Coopération totale sur d’autres dossiers
Le cas de la Suisse est d’autant plus éloquent que dans d’autres domaines que la fraude fiscale, les magistrats helvétiques coopèrent pleinement. Par exemple, sur le dossier des biens mal acquis par les dictateurs africains et leurs clans, mis en évidence par l’ouverture – puis le report – du procès à Paris du fils du dictateur équato-guinéen début janvier.
Les affaires UBS et HSBC, susceptibles de déboucher sur des procès d’anthologie en 2017, sont donc emblématiques, surtout après la relaxe générale du marchand d’art Guy Wildenstein décrétée mardi avec surprise par la 32e chambre correctionnelle de Paris.
Accusé de «fraude fiscale et de blanchiment en bande organisée», ce dernier a vu le président de la 32e chambre correctionnelle abandonner les charges qui pesaient sur lui, faute d’avoir pu prouver qu’il était bien le bénéficiaire des trusts créés par lui-même au Royaume-Uni et dans les territoires dépendants de la couronne britannique. Et que ces véhicules juridiques avaient pour objectif, avant 2011, la dissimulation fiscale.
Obtenir des noms hors de l'échange automatique
«Tout l’enjeu des prochaines années sera d’identifier ceux dont les noms n’apparaissent pas au fil de l’échange automatique d’informations, confirme un magistrat français. Or sans une pleine coopération judiciaire, cela sera très difficile.»

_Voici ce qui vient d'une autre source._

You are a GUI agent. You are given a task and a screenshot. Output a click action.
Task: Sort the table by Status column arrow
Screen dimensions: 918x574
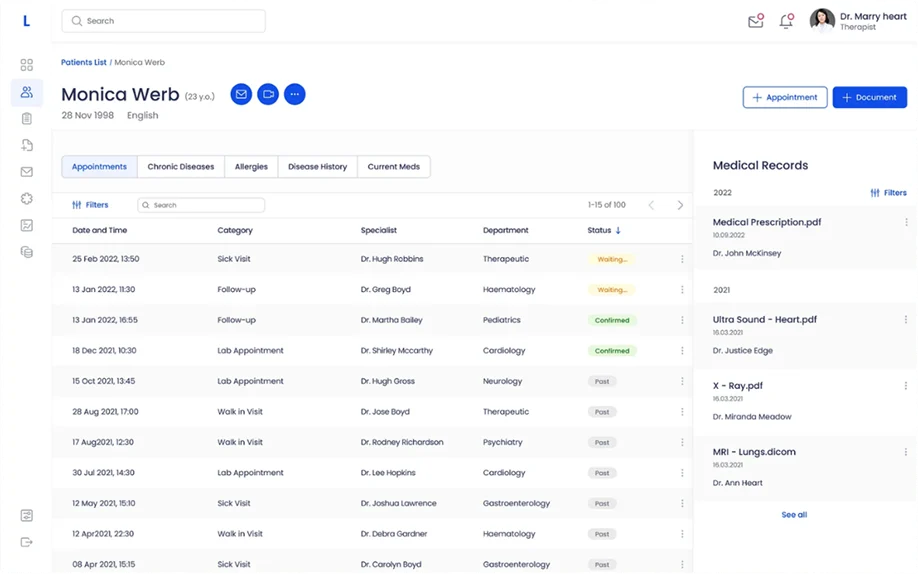tap(618, 231)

Le PNF attend les décrets d’application de la loi Sapin II adoptée le 9 décembre dernier pour y voir définitivement clair sur les conditions d’application de la convention judiciaire d’intérêt public, mécanisme directement inspiré du Deferred Prosecution Agreement (DPA) en vigueur aux Etats Unis, qui peut permettre à une personne morale de négocier l’abandon des poursuites, sans reconnaissance de culpabilité.

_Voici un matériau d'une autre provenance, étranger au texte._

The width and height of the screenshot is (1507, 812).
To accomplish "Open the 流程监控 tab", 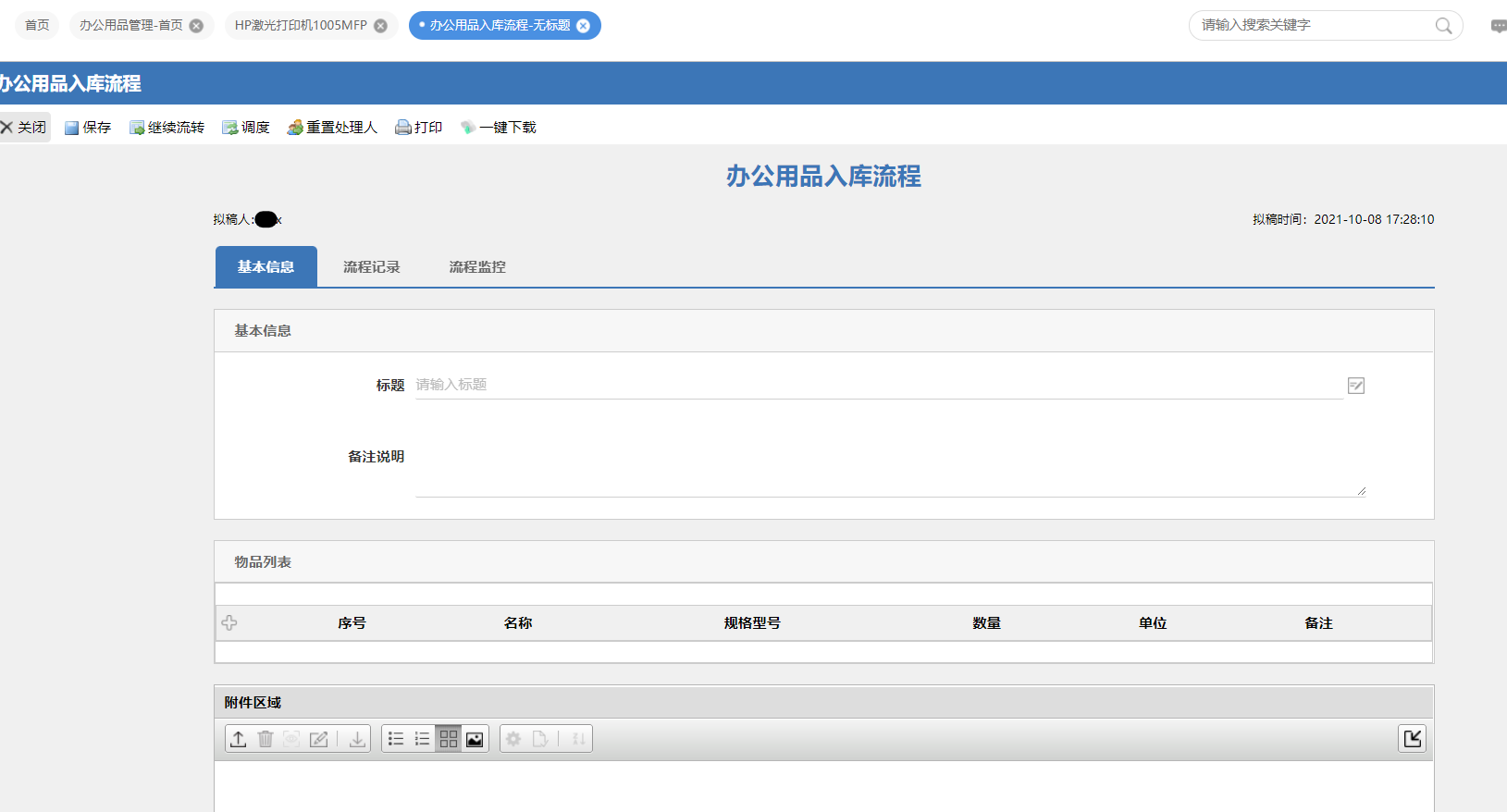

Le Temps a appris les deux points cruciaux de ce dispositif qui, dans le cas d’UBS, peut encore être activé tant que l’ordonnance de renvoi en procès de la banque n’a pas été rendu par les juges d’instruction français. Le premier est le montant prohibitif de l’amende, susceptible d’atteindre, selon le texte de loi, jusqu’à 30% du chiffre d’affaires de l’établissement. Le second est l’absolue confidentialité que doivent respecter les parties car, en cas d’échec, ni la défense ni l’accusation ne pourront faire mention de ces tractations lors d’un éventuel procès.